Tidak ada yang berubah dari SMA Gemilang. Bangunan yang terdiri dari tiga gedung utama yang membentuk huruf "n" dengan lapangan upacara di tengahnya masih sama persis seperti yang ada di dalam memori ingatanku. Tidak ada renovasi, tidak ada penambahan gedung baru. Siswa-siswi mulai berdatangan melintasi pintu gerbang utama menuju tempat parkir masing-masing. Ada juga yang berjalan sambil bercanda ria dengan teman-temannya. Suasana pagi yang normal. Aku benar-benar kembali.
Aku dan Maya berjalan meninggalkan tempat parkir dan bersiap menuju ke kelas kami, kelas 2 IPA 1. Saat kami hendak melangkah di koridor, mataku tak sengaja tertuju ke arah seorang cowok tinggi yang baru saja melewati kami dengan langkahnya yang lebar-lebar. Aku langsung tahu siapa pemilik punggung tegap itu. Itu dia. Regan. Cowok top nomor satu di sekolah karena nilai-nilainya yang sangat bagus, ditambah lagi dengan prestasinya di bidang olahraga. Tak heran jika banyak siswi di sekolah ini yang menyukainya.

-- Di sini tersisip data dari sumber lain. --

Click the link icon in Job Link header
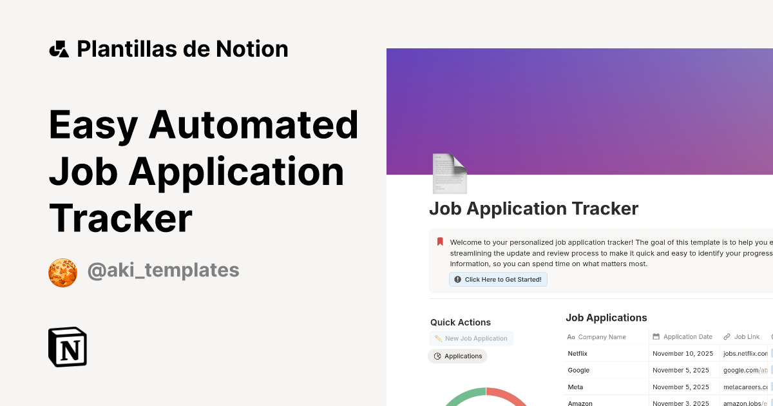The image size is (773, 406). click(x=727, y=336)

"Pagi, Regan!" sapaku lantang. Lebih karena terlalu bersemangat. Senyumku sendiri sudah merekah begitu melihatnya. Mulai hari ini aku akan mengulang semuanya dari awal. Aku tidak akan mengulangi kesalahan yang sama seperti yang pernah kulakukan sebelumnya.
Anehnya, Regan yang mendengar sapaanku tidak langsung menjawabnya. Dia berbalik badan dan menatapku tajam, seperti tak senang bila aku menyapanya. Kulihat Maya di sebelahku juga menggigit bibir bawahnya dan menepuk dahinya seolah aku baru saja menyapa seorang guru killer dengan sapaan "pagi, bro!"
"Barusan kamu panggil saya apa??" tanya Regan dengan nada penuh penekanan.
"Regan..." ulangku.
"Sejak kapan junior di sini berani panggil saya dengan sebutan nama? Panggil saya Kak!" ucap Regan jutek.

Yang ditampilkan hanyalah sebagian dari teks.